Apesar de o Senado ter implantado um sistema de deliberação remota para seguir trabalhando em meio à pandemia, a tecnologia só serve para encontros no âmbito do plenário da Casa e não foi adequado para garantir o funcionamento das comissões. Isso impede a sabatina de Paulo Roberto Caminha de Castilhos França. Em fevereiro, Bolsonaro o indicou para ser embaixador do Brasil nos Países Baixos.
Votação secreta
Outro problema que atrapalha a apreciação dos nomes para as embaixadas é que, tanto na CRE quanto no plenário, a votação é secreta, e, por enquanto, o sistema de deliberação remota do Senado não oferece a possibilidade de sigilo do voto. Devido às limitações e, sobretudo, ao alto risco de contágio da COVID-19, o presidente da CRE, Nelsinho Trad (PSD-MS), pediu paciência diante da situação.
“Se a gente insiste e volta a funcionar (presencialmente) e um desses funcionários acaba contraindo essa doença e acaba falecendo, como vamos nos sentir diante disso? Então não dá para brincar, vamos esperar baixar essa onda e, a partir daí, com mais segurança, a gente poder retomar os trabalhos. Estamos num momento atípico, as pessoas têm que entender isso e nós estamos tendo que aprender a conviver com essa história”, comentou o senador.
Por meio da sua assessoria de imprensa, o Ministério das Relações Exteriores informou que “o Itamaraty compreende os motivos que levaram as mesas diretoras do Senado e da Câmara a adotarem temporariamente medidas de restrição do funcionamento de suas comissões”. A pasta disse também esperar que ambas as Casas “possam retomar seus trabalhos assim que possível, especialmente no que toca à realização de sabatinas de novos chefes de missão diplomática no exterior e à sua apreciação em plenário”.
REPRESENTAÇÃO
O consultor de análise política da BMJ, Lucas Fernandes, diz que por mais que as representações do Brasil no exterior não estejam abandonadas pela falta de um embaixador, explica, a presença de um representante pode melhorar a política externa do governo brasileiro com os respectivos países. “As embaixadas funcionam e não estão abandonadas. Mas a presença de alguém que recebeu um aceite traz muito mais força para articulação. Mesmo que as relações sejam conduzidas por quem está lá, essas pessoas não possuem tanta autoridade no cargo porque não foram investidas pelo Senado. Isso significa muito”, destaca.

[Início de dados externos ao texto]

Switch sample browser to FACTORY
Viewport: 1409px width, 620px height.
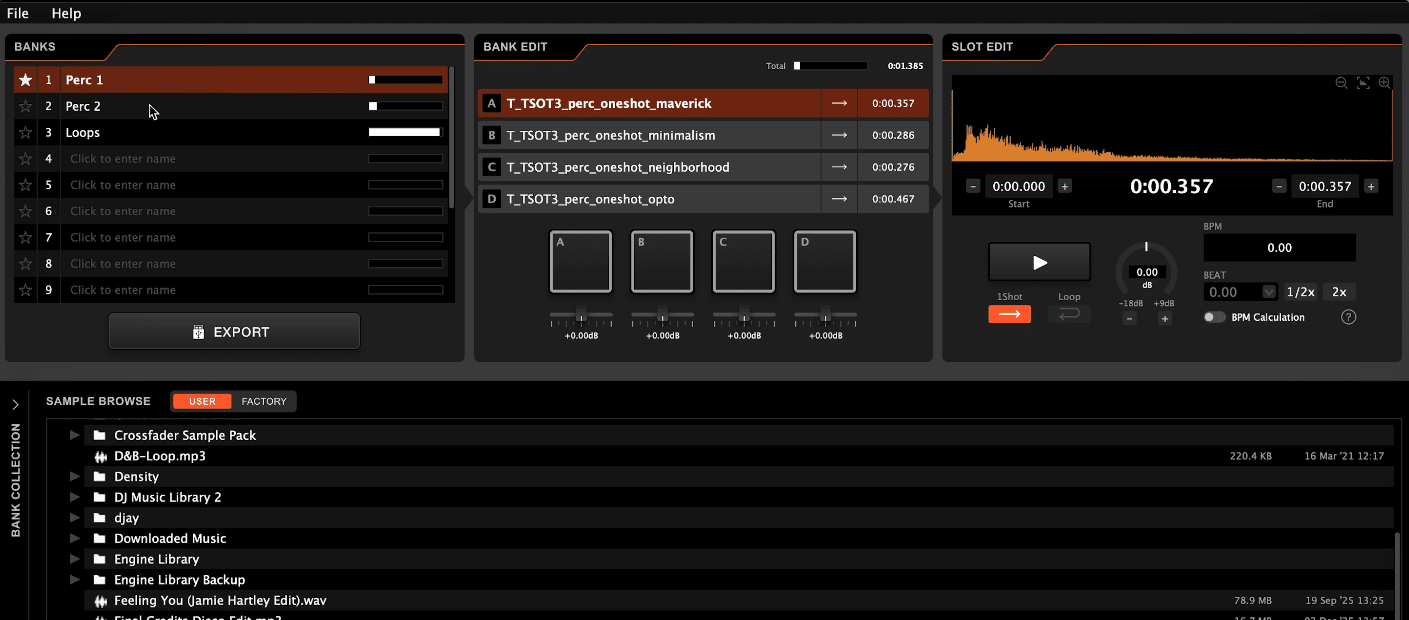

Para Fernandes, como a imagem internacional do Brasil está prejudicada devido à atitude adotada por Bolsonaro no tratamento à pandemia, a figura do embaixador poderia amenizar os impactos. “Um embaixador pelo Senado poderia trazer melhores frutos. Um exemplo é em relação a Bolsonaro indo na contramão da OMS e não levando em conta as orientações dela. Há uma dificuldade adicional por não ter um embaixador permanente nos Estados Unidos. A relação, nesse caso, poderia ser melhor conduzida”, avalia.
Diretor da área internacional da consultoria Prospectiva, Ricardo Mendes pontua que, por mais que não haja perspectiva de o assunto entrar na agenda do Senado, deveria ser considerado. Segundo ele, “as atividades na embaixada continuam ocorrendo, mas o problema é não conseguir executar pautas positivas e novas entre os países”.
“Já deveriam estar sendo feitas costuras nos Estados Unidos com representantes. Na Argentina, há temas bilaterais de processo de abertura. As indicações para embaixadas deveriam entrar na agenda muito rápido e podem prejudicar se não houver uma mudança no prazo de um mês e meio”, alerta.